Philippe, Isabelle, Marion, Camille, Ashanta, Maya, Jo. Il y a celui qui se cherche et se fuit, ou se retrouve en toute discrétion, celle en proie à un pervers narcissique redoutable, celles qui ont fondé une famille homoparentale, celles qui tentent de changer les choses, celle qui est travailleuse du sexe, celui qui est flic en devenir. Les 7 figures se croisent, s’affrontent, s’effleurent, et donnent à voir notre société et les personnalités qui la composent, solidement.

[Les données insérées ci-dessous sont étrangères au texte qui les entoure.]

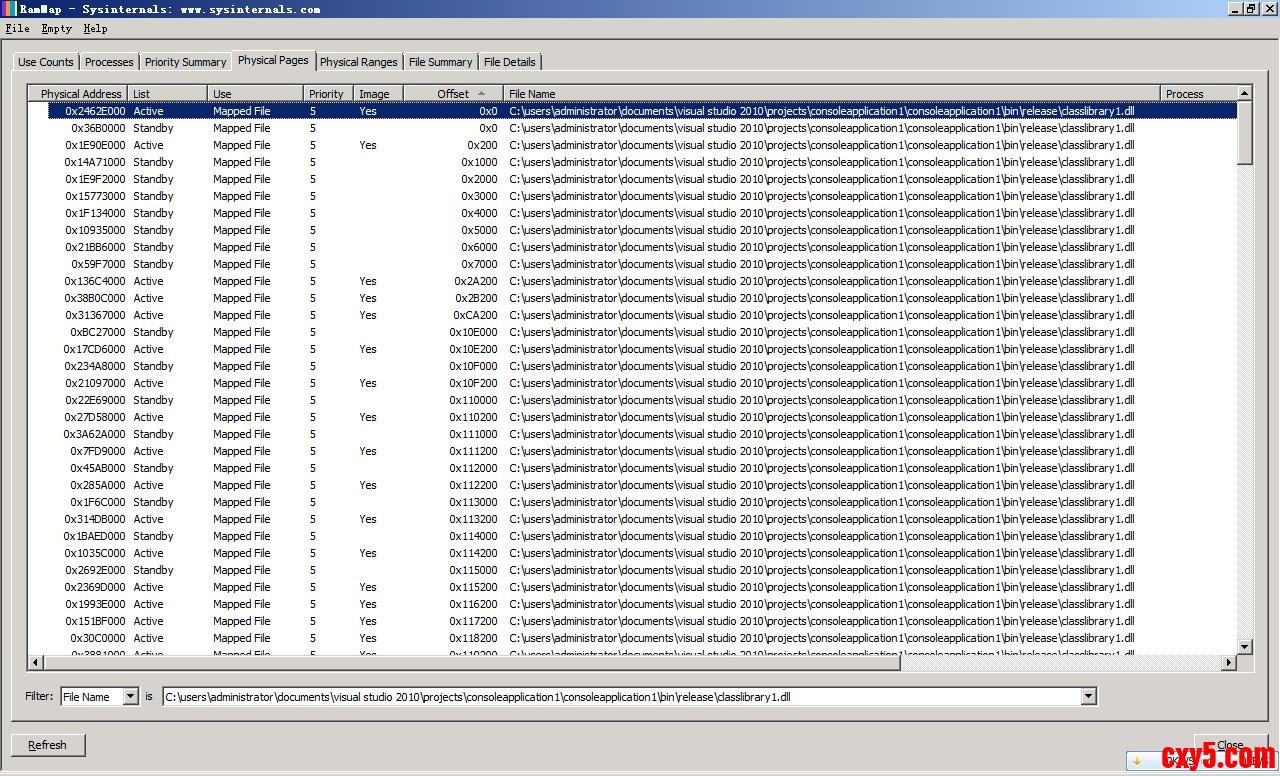Image resolution: width=1280 pixels, height=776 pixels.
Task: Click the filter file path text field
Action: [620, 697]
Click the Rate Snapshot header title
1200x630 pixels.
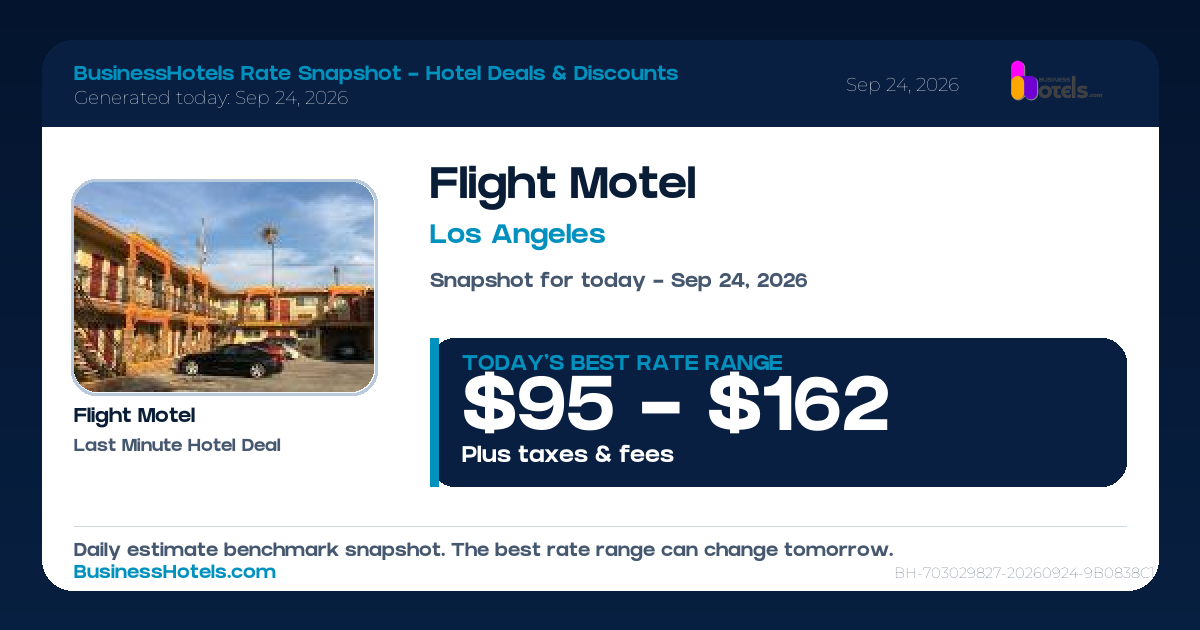(376, 73)
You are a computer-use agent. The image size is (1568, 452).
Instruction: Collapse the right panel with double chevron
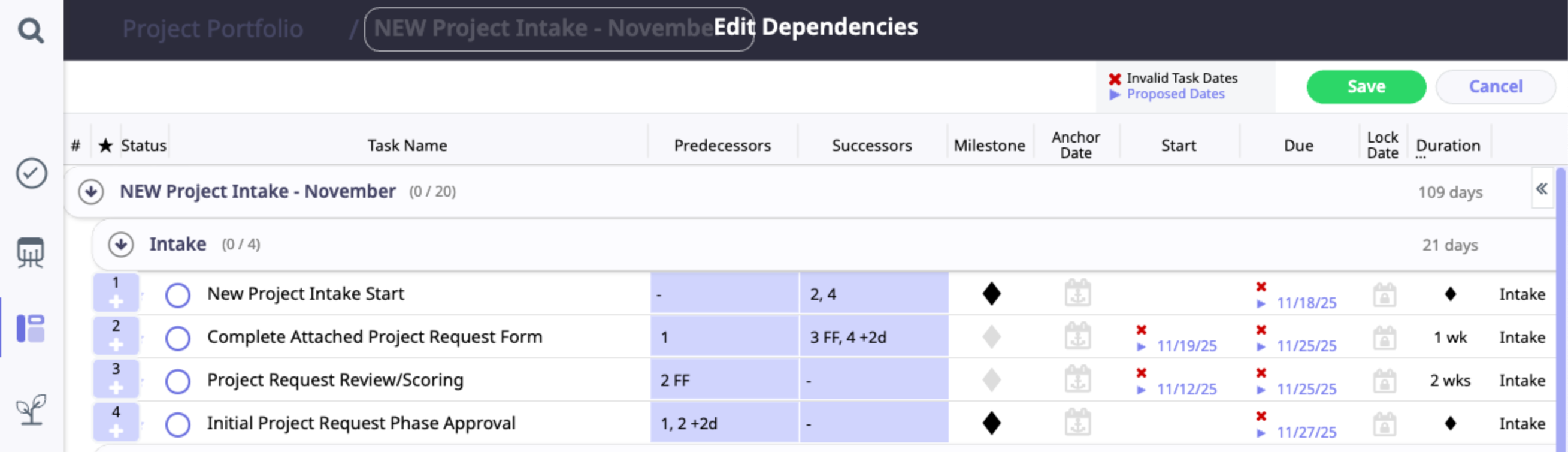[x=1541, y=189]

« Amin, si ça compte que je sois ton témoin de mariage, je viendrais, parce que tu es mon pote et que tu es amoureux. Mais je ne parle pas de toi là, je parle d’un système qui est flingué à la base. De la glu qui poisse toutes nos relations. Au niveau individuel, tu peux essayer de vivre autrement. Toi et Justine, on ne peut pas dire que vous soyez vraiment dans les clous. Toi, ça te fait mal d’être un mec, on dirait que ce n’est pas taillé pour toi, tu sais que c’est un compliment de ma part. C’est comme Philippe. Le costume d’homme, ça le blesse aux entournures. Mais au niveau social, systémique, le truc t’avale, c’est endémique. L’égalité des sexes, c’est le mantra qu’on a trouvé pour rééquilibrer un peu les rapports de pouvoir. Mais tu ne vas pas récurer des millénaires de dysfonctionnement avec quatre décrets et deux lois, des manuels d’éducation et quelques colloques. Quand un système est pourri, il faut qu’il collapse. Sinon, tu te contentes de vivre un peu à la marge, mais pas tout à fait. »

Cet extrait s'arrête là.